_Problem statement_
The line that contains "Screen dimensions: 1024x715" marks the start. Please set it down, with every later line of the data, exactly and without pictures.

_Saved entries_

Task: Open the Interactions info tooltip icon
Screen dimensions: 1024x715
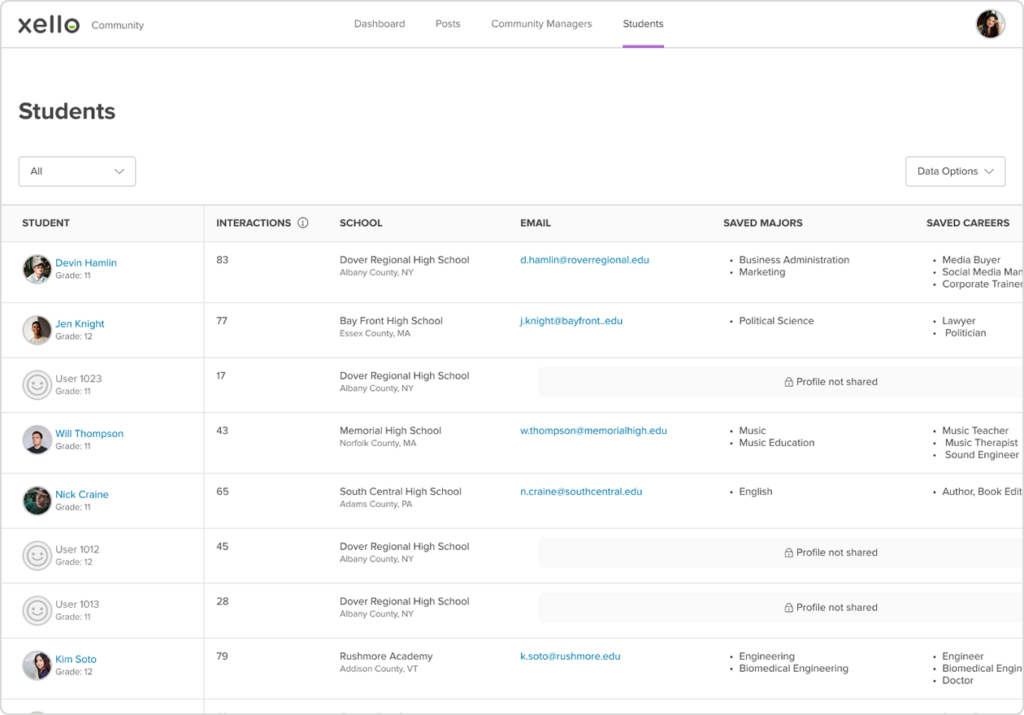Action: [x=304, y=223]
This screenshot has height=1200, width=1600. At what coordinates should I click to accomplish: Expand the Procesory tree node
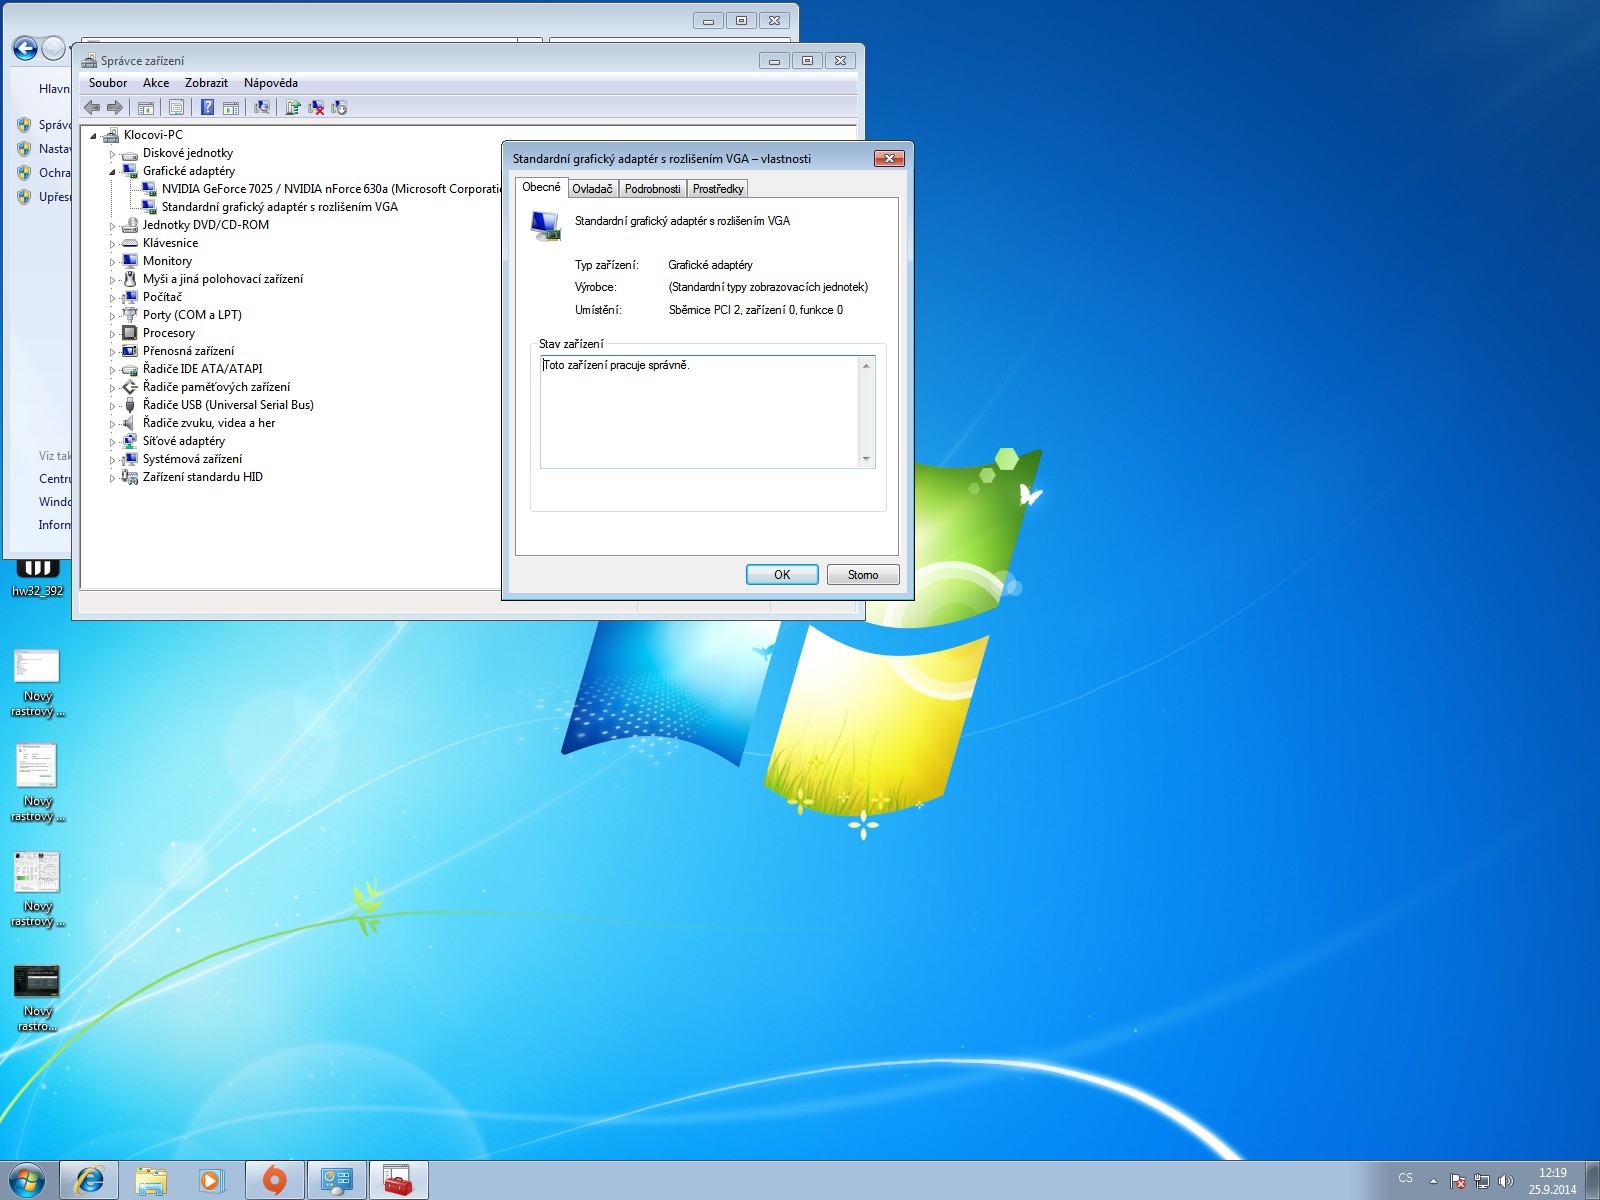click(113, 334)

_Task result_
Screen dimensions: 1024x715
Action: [x=304, y=223]
This screenshot has height=1200, width=1600. At what coordinates should I click to accomplish: Expand the Procesory tree node
click(113, 334)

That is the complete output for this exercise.